**WRITTEN EXERCISE 1**. In the interconnect proposal, copy the passage starting at "# Task 1: Architectures" and ending at "or DSP slices.".
**WRITTEN EXERCISE 2**. According to the interconnect proposal, what improvement in energy efficiency are the new architecture and its supporting tools projected to provide?
**WRITTEN EXERCISE 3**. Can you carry on the interconnect proposal from its last line?

-- start PAGE --

We propose to develop energy-efficient programmable hardware and supporting mapping tools. The hardware is based on proprietary Konda interconnect architecture that provides significant reduction in interconnect complexity as compared to existing FPGAs. The new architecture and supporting tools are projected to provide over a 15x improvement in energy efficiency while also considerably reducing chip area and improving performance.

# Task 1: Architectures for Homogeneous Blocks (Lead: Konda) \$200K, Q1-Q3

*Objective:* Define interconnect architecture and routing tools for designs with a given number of homogeneous blocks such as LUT or DSP slices.

*Approach:* Rearrangeably nonblocking and strictly nonblocking multi-terminal net algorithms will be implemented to demonstrate the routability and the speed of routing. Routing algorithms need to be implemented for configurations of Konda hierarchical network where some of the stages in the network may be partially connected and the other stages are fully connected. The LUT size of the network may be a perfect power of two or non-perfect power of two.

*Exit criteria:* When the chosen interconnect architecture demonstrates the optimal tradeoff between interconnect size and performance (as quantified by Toronto20 benchmarks).

Deliverables: Architectural diagram of the interconnect structure (block-level schematic).

# Task 2: Architectures for Heterogeneous Blocks (Lead: Konda) \$200K, Q3-Q6

*Objective:* Define interconnect architecture and routing tools for designs with a given number of heterogeneous blocks such as a combination of LUT, DSP slices, memory, and IP elements.

*Approach:* We will make use of the infrastructure developed for Task 1 and customize interconnects local to each type of heterogeneous block.

*Exit criteria:* Interconnect architecture with optimal size-performance tradeoff as quantified by Toronto20 benchmarks.

Deliverables: Architectural diagram of the interconnect structure (block-level schematic).

-- end PAGE --
-- start DATASET EXCERPTS --

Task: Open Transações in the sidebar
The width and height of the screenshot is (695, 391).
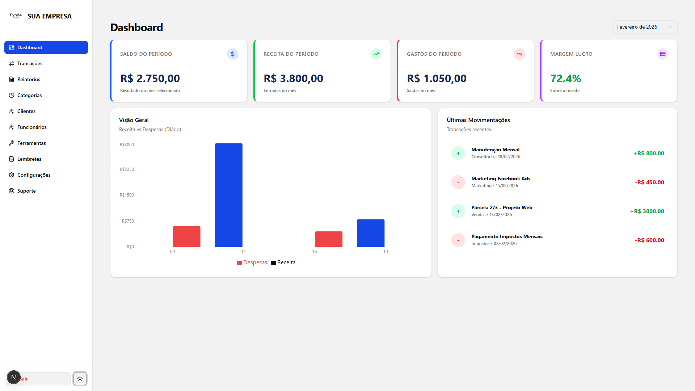Action: (30, 63)
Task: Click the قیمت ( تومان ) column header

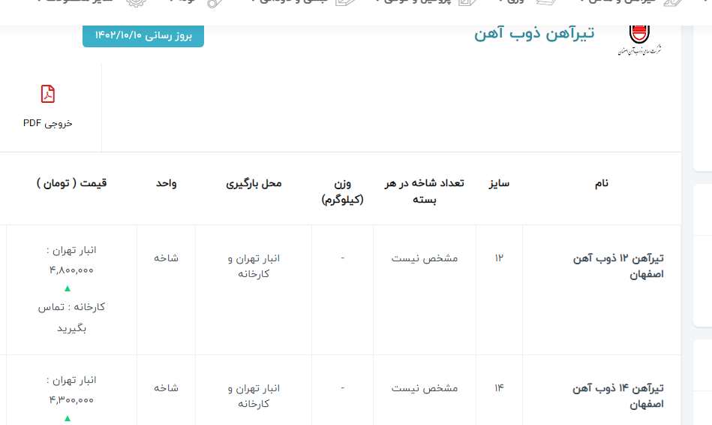Action: 71,183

-- end DATASET EXCERPTS --

**OUTPUT 1**.
# Task 1: Architectures for Homogeneous Blocks (Lead: Konda) \$200K, Q1-Q3

*Objective:* Define interconnect architecture and routing tools for designs with a given number of homogeneous blocks such as LUT or DSP slices.

**OUTPUT 2**. Over a 15x improvement.

**OUTPUT 3**.
# Task 3: Chip Demonstrations (Lead: Markovic) \$900K, Q1-Q11

*Objective:* To demonstrate the feasibility of the interconnect architecture on different design complexity and compare performance and power with commercial FPGAs.

*Approach:* We will design and verify three FPGA chips with increasing level of complexity (5K, 15K, 45K LUTs). The chips will be constructed from custom-designed macros, including processing, memory, and interconnect blocks.

*Exit criteria:* Hardware demonstration of superior performance (>2x), energy (15x), and area metrics (>2x) as compared to commercial FPGAs.

Deliverables: Library of FPGA macros, chip demonstration results.

# Task 4: Automated Chip Routing Tools (Lead: Markovic) \$100K Q4-Q5

Objective: To automatically place-and-route an FPGA according to hardware requirements.

*Approach:* Library of FPGA macros for the technology of interest, automatic Verilog generation, supporting scripts for chip synthesis.
Exit criteria: Design and layout of an FPGA using the automated toolflow.

*Deliverables:* Scripts for synthesis and tools for automatic Verilog generation (that use the library of FPGA macros delivered in Task 3).

#### Task 5: Place and Route Algorithms and Tools (Lead: Markovic) \$300K, Q1-Q6

*Objective:* Determine the optimal physical location and routing for each LUT / macro to maximize resource utilization and chip performance.

*Approach:* Partition LUT / macro blocks into sets with coarse and fine levels of granularity. Place and route gates for minimum interconnect delay. The algorithm repeats hierarchically until all levels of interconnect are placed and routed.

*Exit criteria:* Successful place-and-route of Chip A (5K LUTs) to its full interconnect utilization. *Deliverables:* Software demonstration of an automated place-and-route flow.

#### Task 6: Tools for Hardware Mapping (Lead: Markovic) \$100K, Q3-Q4

Objective: To map the place-and-routed design to a bitstream format for FPGA programming.

*Approach:* Creates the exact bit sequence based on the scan chain configuration implemented on chip. This configures all the LUTs and interconnects to execute the programmed function.

Exit criteria: Successful programming of scan chain with demonstrated functionality.

Deliverables: An automated tool for bitstream programming.

#### Task 7: Demonstrations and Technology Transition (Lead: Markovic) \$500K, Q7-Q12

*Objective:* Demonstrate the benefits of our technology for HPC applications.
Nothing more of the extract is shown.